Physical Science: Building Again
Students spent today building the second version of their projects based on yesterday’s design. While students worked, I visited each group to grill them on how they’d used Newton’s Laws to decide on an effective design as well as the specific ways the prototype had influenced their new design.
Physics: Net Force
Students practiced some more free-body diagrams, this time also finding the net force. This included some problems finding the normal force exerted on a person in an elevator. Since my students finished quicker than I expected, I pulled up a force vs. time graph I’d saved after bringing a force sensor for a ride on our elevator, then asked my students to decide whether the elevator was moving up or down. I got really excited when I asked for a vote, and the class was pretty evenly split, thinking there may be some good debate. The first student to volunteer their explanation, however, gave such an eloquent and complete justification that no one wanted to argue with her. Fortunately, she was right 🙂
Did I take the elevator up or down?
Physical Science: Planning Tests
We did some debrief on last week’s testing of the engineering design challenge. Students agreed that the single ramp test was pretty limited, so, after getting new groups, students began planning new tests that would simulate a wider variety of real-world situations. The main constraints are that the tests must be reasonable to conduct in the classroom and they will need to provide evidence on the effectiveness of the design.
Physics: Bowling Ball Lab
We began building the balanced force model today. Students hit bowling balls with rubber mallets in a lab based on Frank Noschese’s 180 blog. Some groups were debating whether the bowling ball rolled at a constant speed when it wasn’t being tapped, so we fired up Motion Shot to check.

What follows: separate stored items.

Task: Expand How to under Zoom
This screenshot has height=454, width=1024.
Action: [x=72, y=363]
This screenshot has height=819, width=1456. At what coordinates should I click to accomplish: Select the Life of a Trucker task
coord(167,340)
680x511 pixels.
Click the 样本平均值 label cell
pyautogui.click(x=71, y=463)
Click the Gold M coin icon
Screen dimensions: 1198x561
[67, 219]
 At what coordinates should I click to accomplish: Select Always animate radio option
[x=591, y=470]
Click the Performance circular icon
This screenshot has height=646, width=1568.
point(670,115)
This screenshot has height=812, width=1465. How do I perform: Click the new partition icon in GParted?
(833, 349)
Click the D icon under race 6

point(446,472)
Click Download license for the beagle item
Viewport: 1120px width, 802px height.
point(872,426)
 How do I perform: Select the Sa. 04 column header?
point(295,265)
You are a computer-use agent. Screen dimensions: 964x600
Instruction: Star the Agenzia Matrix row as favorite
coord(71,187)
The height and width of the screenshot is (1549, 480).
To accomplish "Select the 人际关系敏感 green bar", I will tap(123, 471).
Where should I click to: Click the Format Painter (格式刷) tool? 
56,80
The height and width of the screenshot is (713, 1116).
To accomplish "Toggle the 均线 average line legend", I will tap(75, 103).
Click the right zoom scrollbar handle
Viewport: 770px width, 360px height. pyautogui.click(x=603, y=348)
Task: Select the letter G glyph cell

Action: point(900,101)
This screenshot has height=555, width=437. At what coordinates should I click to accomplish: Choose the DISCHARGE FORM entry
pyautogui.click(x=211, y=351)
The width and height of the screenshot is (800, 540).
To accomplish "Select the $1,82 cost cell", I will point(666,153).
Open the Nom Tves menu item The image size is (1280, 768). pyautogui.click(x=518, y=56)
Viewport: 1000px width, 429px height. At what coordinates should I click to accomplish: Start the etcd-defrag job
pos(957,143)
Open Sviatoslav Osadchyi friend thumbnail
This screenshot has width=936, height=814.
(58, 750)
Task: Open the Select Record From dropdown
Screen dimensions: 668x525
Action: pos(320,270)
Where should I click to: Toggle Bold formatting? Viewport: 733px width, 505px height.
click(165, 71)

Bowling ball in Motion Shot
Students looked for a pattern in their motion maps and put a statement of that pattern onto whiteboards. The statements most groups started with had some exceptions or ambiguities, but by discussing these, we were able to generate a single statement the whole class could agree on.
One group’s statement of the pattern
Physical Science: Inertia
After some brief notes on inertia, students did a lab where they played with some examples and practiced using inertia to explain their observations. At the end of the lab, students had a mini-design challenge to come up with a way to keep the passenger safe in a collision. Even though we don’t go into torque in the course, it did get students thinking about where the force is applied. I intentionally left the language in the question vague, and I was pleased with the conversations students had about what it meant to keep the passenger safe.
This group debated about the efficacy of their “seat belt” since the passenger’s “feet” still swung forward in the crash
Physics: Introducing Free Fall
We went to the computer lab for students to use a Direct Measurement Video to begin exploring free fall. This one allows students to watch side by side high speed videos of a variety of objects in free fall. I asked students to find a value for the acceleration of a falling object and to identify any variables that affects that acceleration. While many students were quick to dismiss small differences in the time, one group had a great discussion. They saw that the bowling ball fell noticeably faster than a ping pong ball, so they not surprisingly decided that weight must matter. One person wasn’t satisfied; he played the video of a large steel ball side by side with a small steel ball to show they fell at the same rate in spite of different masses and radii. With some nudging, they were able to agree that density must be the key factor.